Escape was a common theme in Pardo’s life. He often would run off to vacation destinations like Tahiti, and he was inclined to play outside of the rules — it’s been reported that he hacked into his job’s servers from time to time just to nose around. Testimony from his ex-girlfriends seems to back this up. From inside, that looks like punk awesomeness; from the outside… well, the word is sociopath. Indeed, when Pardo was 24, he promised to marry his then-girlfriend, only to stand her up at the altar, steal $3000 of her money, and go on a pleasure cruise to Palm Springs.
Pardo, it was eventually revealed, had a son from a previous relationship. When his son was 13 months old, he fell into a pool and nearly drowned. The boy lost the ability to walk, and suffered from brain damage after an extended coma. Pardo abandoned this family.
The most fascinating part of the story for me, though, is that 30-mile drive.

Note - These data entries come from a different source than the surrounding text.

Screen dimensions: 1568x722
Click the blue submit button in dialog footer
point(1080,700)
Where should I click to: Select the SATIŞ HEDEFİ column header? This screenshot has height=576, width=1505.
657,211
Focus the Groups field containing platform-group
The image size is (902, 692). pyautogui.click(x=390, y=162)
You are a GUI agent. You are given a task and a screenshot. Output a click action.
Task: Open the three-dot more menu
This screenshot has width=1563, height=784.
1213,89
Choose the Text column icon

Bruce Pardo had bought plane tickets to leave town, but clearly never made the trip. It’s entirely likely that he fully intended to end his own life following the slayings… but what happened during those 30 miles? Picture it: a man just murdered his old in-laws — ten people, you recall — and set their house on fire. He was badly burned — likely in tremendous pain — when he threw some clothes over his scorched skin, already permanently fused with a cheap Santa Claus suit. In this state, he drove 30 miles.
Even in light traffic, in the middle of the night, on Christmas morning, that’s not a short trip. Here was a scorched, melted Santa Claus, raw from having committed a horrendous crime, ambling through Covina on Christmas morning. Did he listen to the radio? Did he have a mix tape in the car? Did he sing along? Was he weeping? Pleased? Vindictive? Regretful? Wracked by overwhelming guilt? Too numb to think about it? Was he even sane anymore? Did he talk to himself on that drive?

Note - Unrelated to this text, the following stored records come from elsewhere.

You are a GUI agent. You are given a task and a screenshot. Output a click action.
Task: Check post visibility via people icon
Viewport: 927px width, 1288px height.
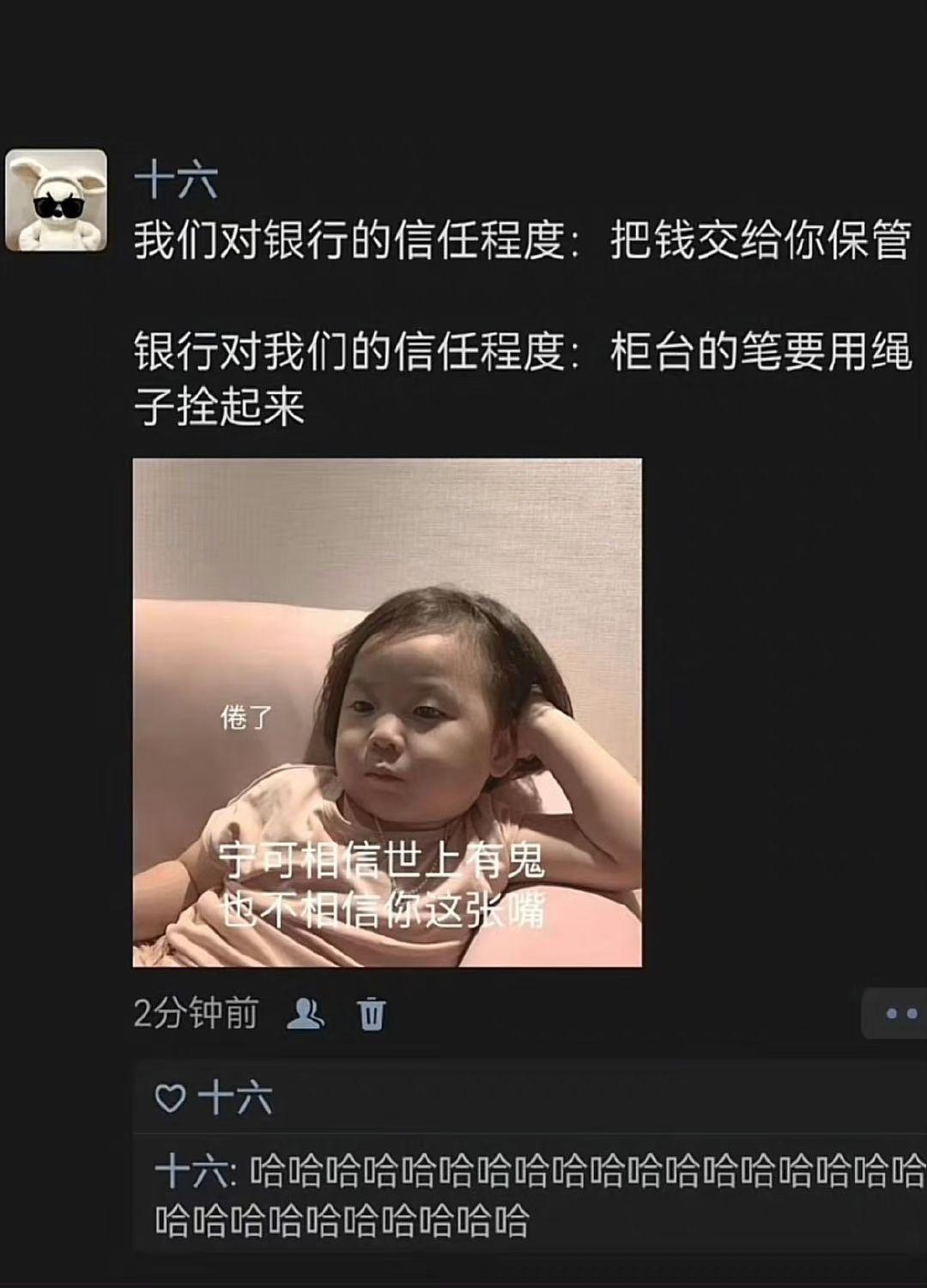click(x=306, y=1013)
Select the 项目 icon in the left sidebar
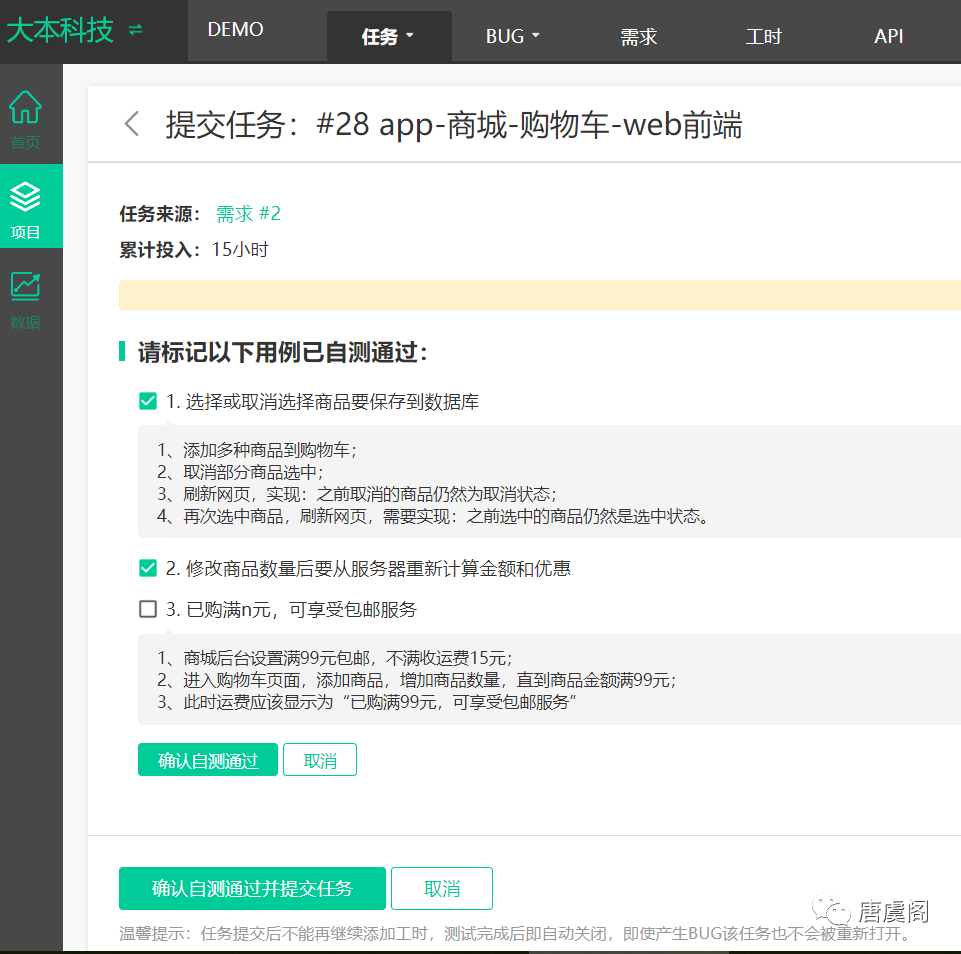Screen dimensions: 961x954 (25, 206)
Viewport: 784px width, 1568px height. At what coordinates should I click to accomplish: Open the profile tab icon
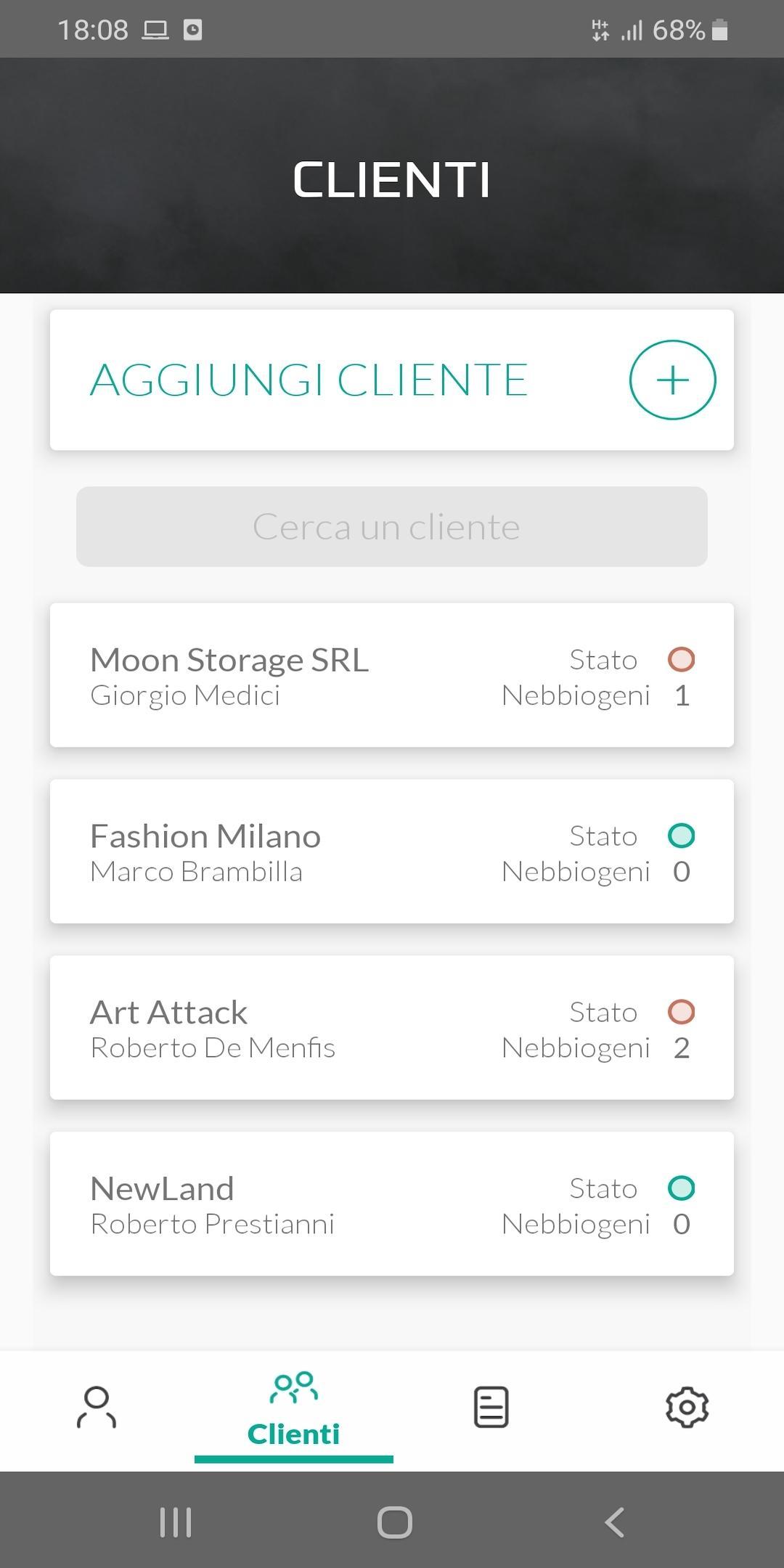pyautogui.click(x=97, y=1407)
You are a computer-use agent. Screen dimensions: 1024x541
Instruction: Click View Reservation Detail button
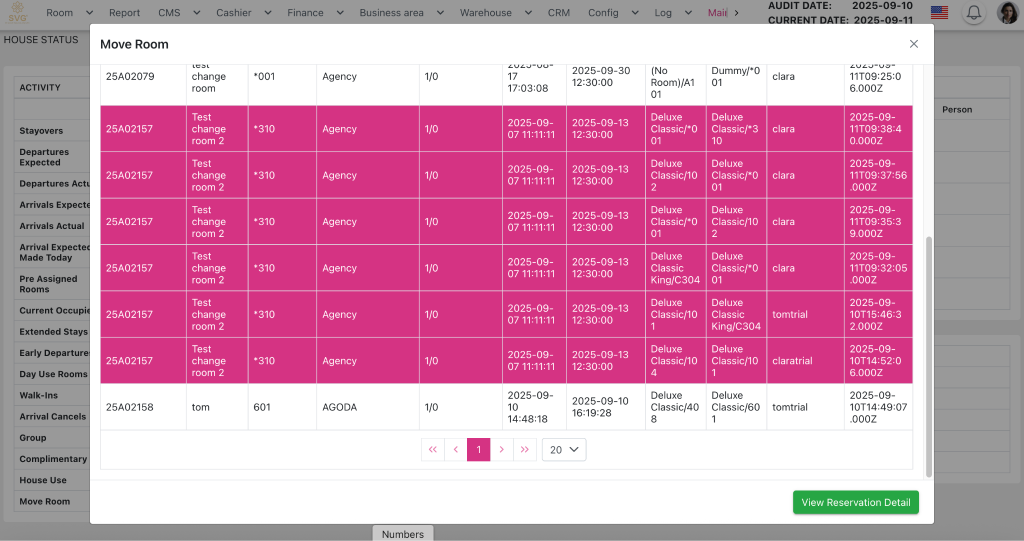pyautogui.click(x=855, y=502)
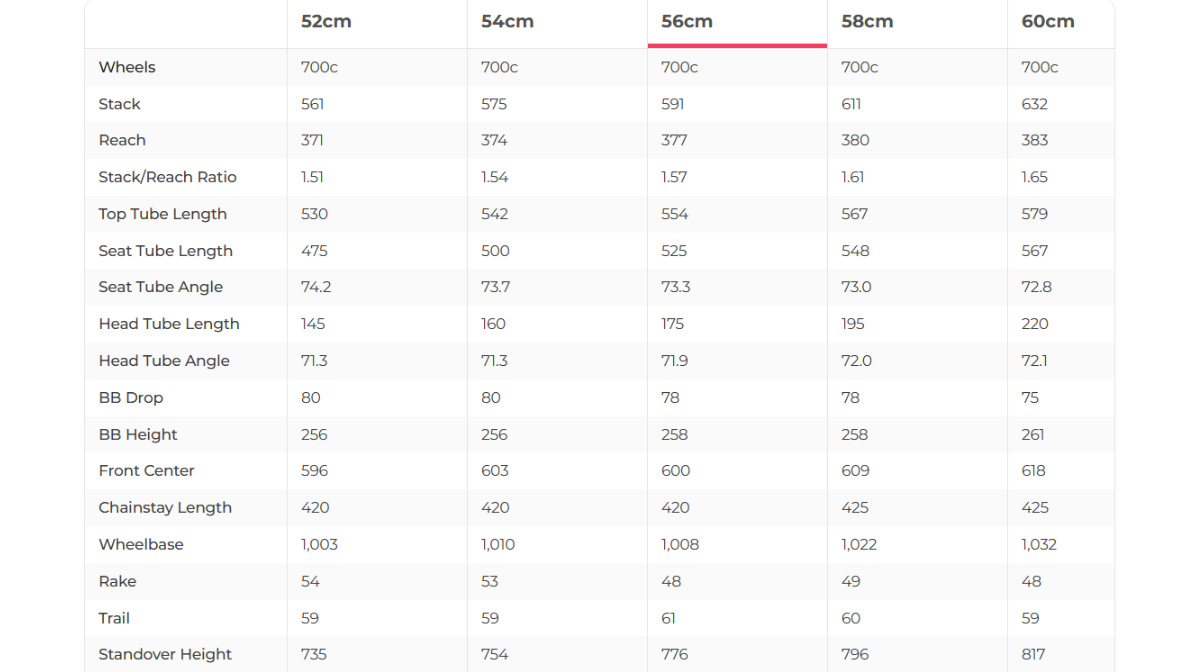Click the 754 Standover Height value
The image size is (1194, 672).
point(494,654)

In a way, that drive was an eternal, Peckinpah-like rumination from a wounded man — a man on a highway to Hell. I picture him listening to music, rotating through every emotion on the human spectrum. Perhaps he felt free, or perhaps he felt that this was the worst possible decision he could have made; perhaps he felt both of these things simultaneously. It’s likely his suicide was planned from the start… so there was a period to Bruce Pardo’s life, mapped out before he even bought that Santa Suit.
Here was a man who is like a lot of us: We think we’re extraordinary, but bad circumstances and run-of-the-mill cowardice can force us to flee life. Eventually, casual sociopathy can grow into proper sociopathy… and that can lead to a twisted view of the world. The result of that worldview could end in a whirlwind of Christmas violence.